=== Task ===
List every line of the listing below that contains the string "resolution", matching case exactly.

─── Material for the task ───

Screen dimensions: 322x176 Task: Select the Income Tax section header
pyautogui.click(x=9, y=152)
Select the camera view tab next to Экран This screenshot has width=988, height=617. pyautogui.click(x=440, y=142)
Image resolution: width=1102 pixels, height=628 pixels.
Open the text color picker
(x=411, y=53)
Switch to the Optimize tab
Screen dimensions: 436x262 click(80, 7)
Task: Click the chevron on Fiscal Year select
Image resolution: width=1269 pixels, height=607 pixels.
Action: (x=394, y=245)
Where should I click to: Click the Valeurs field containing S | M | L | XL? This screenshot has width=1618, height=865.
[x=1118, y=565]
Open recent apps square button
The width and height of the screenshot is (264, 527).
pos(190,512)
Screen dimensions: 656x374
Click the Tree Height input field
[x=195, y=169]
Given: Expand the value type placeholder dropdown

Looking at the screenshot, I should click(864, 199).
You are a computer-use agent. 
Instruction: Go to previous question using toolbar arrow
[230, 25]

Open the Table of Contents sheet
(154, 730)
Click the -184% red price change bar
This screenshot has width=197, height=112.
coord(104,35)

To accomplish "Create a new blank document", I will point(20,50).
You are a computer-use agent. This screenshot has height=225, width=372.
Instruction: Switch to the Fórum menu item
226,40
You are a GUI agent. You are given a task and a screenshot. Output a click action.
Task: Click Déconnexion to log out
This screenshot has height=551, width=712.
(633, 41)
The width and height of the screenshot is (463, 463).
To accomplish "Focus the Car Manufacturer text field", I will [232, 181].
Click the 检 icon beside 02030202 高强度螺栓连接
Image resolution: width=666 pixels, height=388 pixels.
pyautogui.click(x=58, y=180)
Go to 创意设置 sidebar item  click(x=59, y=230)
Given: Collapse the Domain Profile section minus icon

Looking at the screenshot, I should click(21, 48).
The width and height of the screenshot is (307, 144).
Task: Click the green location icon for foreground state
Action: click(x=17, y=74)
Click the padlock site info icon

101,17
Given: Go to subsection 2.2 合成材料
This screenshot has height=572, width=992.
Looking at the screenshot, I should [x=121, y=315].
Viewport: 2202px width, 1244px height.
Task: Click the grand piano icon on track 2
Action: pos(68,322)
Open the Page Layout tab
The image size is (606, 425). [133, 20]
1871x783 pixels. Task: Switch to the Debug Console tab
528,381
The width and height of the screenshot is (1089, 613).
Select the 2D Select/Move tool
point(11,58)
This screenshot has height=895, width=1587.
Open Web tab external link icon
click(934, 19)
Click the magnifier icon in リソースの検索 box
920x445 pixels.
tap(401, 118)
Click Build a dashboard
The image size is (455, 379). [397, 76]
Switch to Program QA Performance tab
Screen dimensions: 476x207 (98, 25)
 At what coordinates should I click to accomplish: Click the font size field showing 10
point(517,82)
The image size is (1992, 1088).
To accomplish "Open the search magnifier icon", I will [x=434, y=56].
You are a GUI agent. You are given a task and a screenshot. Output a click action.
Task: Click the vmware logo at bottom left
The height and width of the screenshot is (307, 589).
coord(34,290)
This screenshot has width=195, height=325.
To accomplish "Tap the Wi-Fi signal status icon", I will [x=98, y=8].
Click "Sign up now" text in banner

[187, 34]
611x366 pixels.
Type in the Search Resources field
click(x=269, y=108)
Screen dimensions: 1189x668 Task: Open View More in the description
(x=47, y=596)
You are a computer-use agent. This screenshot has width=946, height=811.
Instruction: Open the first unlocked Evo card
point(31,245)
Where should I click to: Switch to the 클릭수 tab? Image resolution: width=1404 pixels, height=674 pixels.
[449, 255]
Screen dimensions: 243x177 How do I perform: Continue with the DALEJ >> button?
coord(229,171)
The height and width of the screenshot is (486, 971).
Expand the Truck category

───

=== Correct answer ===
Image resolution: width=1102 pixels, height=628 pixels.
Image resolution: width=1269 pixels, height=607 pixels.
Image resolution: width=666 pixels, height=388 pixels.
Where should I click to: Switch to the 클릭수 tab? Image resolution: width=1404 pixels, height=674 pixels.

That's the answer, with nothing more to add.